They thundered through the high passes of the Continental Divide, those rolling drums of doom, heralding the attack of the Purple Emperor’s mighty armies which had conquered all of Eastern America to the Rockies. Rallying to hold the Divide, Operator #5, alone with a handful of weary, starving defenders, pits himself against Rudolph’s unconquered destroying hordes, his only weapon the strategy of bold and desperate men with their backs to an alien seat.
Originally written by master pulpsmith Frederick C. Davis, Operator #5 was a clear forerunner of the spy genre, which exploded in the 1960s when President John F. Kennedy happened to remark that he enjoyed reading Ian Fleming’s James Bond novels. Soon, America was surrounded by spies. The Man from U.N.C.L.E., Our Man Flint, and Nick Carter, Killmaster were just a few of the most prolific.

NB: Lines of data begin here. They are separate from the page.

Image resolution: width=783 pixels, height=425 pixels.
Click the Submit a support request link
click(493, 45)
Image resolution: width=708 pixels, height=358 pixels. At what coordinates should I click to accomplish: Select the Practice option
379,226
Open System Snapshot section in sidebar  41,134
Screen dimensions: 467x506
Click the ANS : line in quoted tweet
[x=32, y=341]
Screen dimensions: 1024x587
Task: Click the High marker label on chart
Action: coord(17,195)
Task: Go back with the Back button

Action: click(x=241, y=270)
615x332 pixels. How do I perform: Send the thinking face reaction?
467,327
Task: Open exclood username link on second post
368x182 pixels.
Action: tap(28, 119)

Jimmy Christopher was on the job a generation before them all, blazing the espionage trail, and keeping America safe from fascism and other wicked isms.

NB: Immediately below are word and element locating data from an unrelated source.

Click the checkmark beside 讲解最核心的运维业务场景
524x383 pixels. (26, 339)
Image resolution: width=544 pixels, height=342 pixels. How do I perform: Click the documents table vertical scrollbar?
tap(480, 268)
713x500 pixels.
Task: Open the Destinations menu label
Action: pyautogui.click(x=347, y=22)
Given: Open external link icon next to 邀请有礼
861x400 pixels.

What makes Operator #5 richer than even those characters, however, is how well the concept handled the hard left turn of the Purple Invasion. Jimmy’s transition from spy to rebel leader not only worked, but it made this rather run of the mill character a Pulp classic and affected pulp storytelling thereafter.

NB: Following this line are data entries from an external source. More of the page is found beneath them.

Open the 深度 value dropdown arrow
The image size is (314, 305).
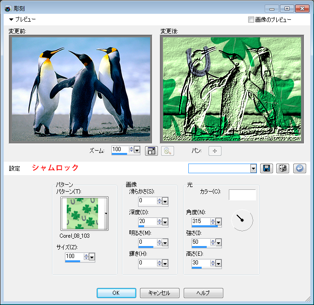click(x=165, y=221)
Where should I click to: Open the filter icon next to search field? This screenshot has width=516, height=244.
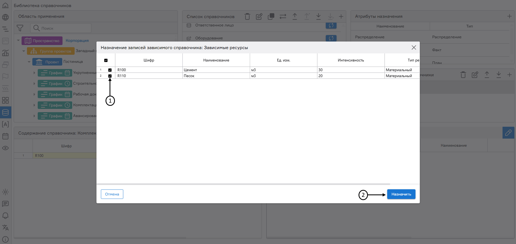tap(20, 28)
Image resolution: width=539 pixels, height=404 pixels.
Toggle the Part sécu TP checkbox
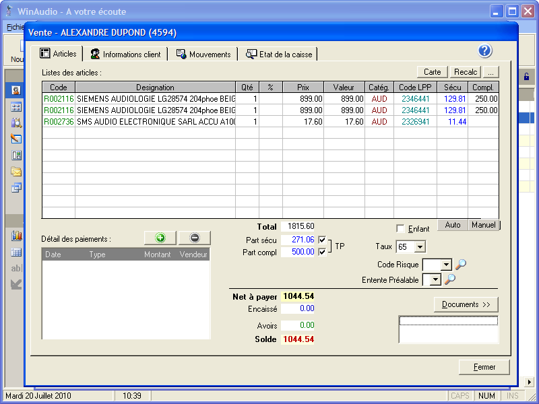[x=323, y=240]
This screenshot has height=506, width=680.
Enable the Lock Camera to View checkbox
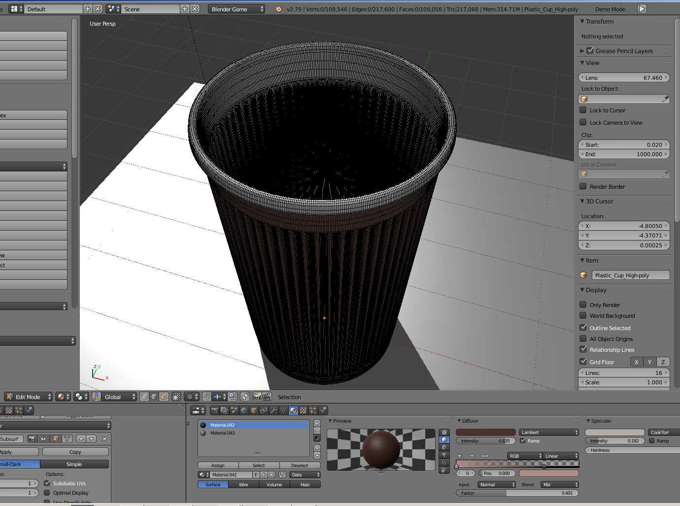583,122
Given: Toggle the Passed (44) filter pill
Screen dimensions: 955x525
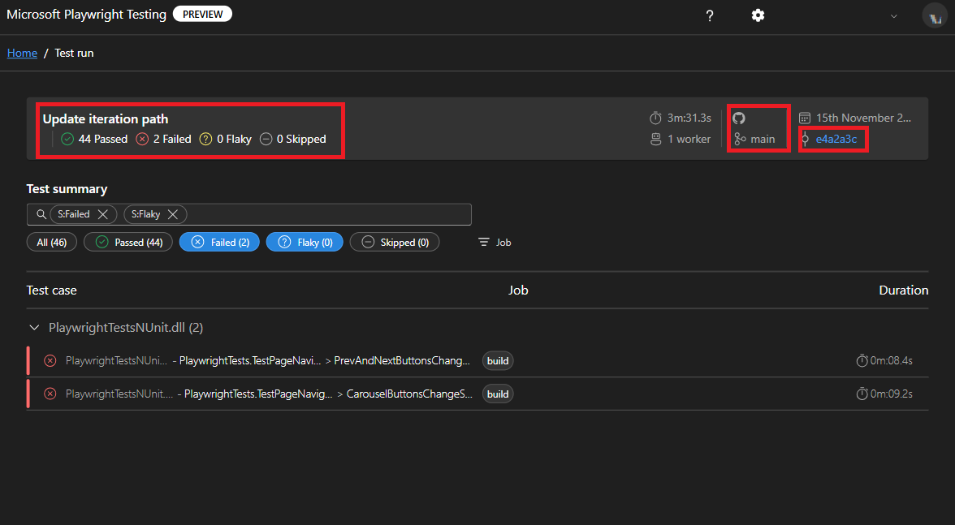Looking at the screenshot, I should tap(127, 242).
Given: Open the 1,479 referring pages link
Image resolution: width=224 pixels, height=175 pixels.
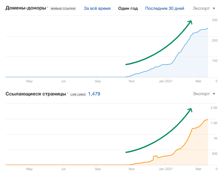Looking at the screenshot, I should tap(94, 94).
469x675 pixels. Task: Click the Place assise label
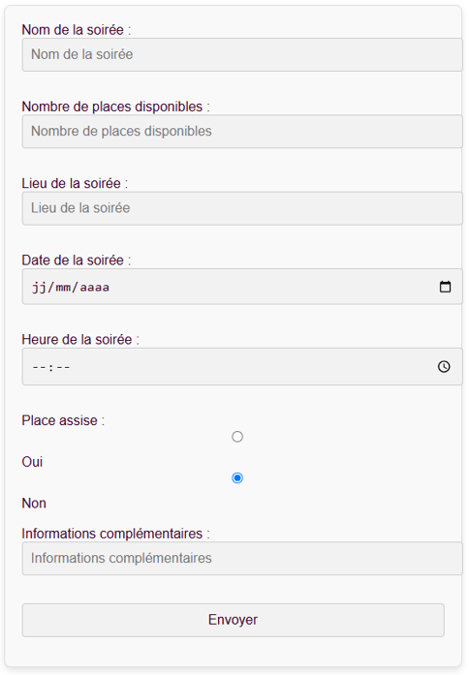click(63, 420)
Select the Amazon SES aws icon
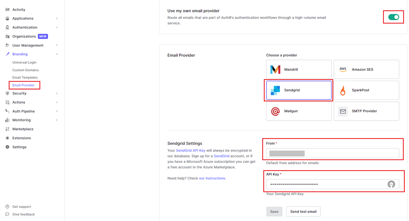The image size is (409, 221). click(x=343, y=69)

The goose-stepping armies of the Purple Emperor massed in the passes of the Continental Divide, ready to swoop down upon the last defenders of American soil and drive them relentlessly westward into the sea. Grimly the besieged force, without guns or supplies, awaited the attack they could not hope to hold off. Then Operator #5 played his last card — a daring dash into the Occupied Territory, where his life was worth a province to the man who could deliver him into the eager hands of a torture-mad emperor!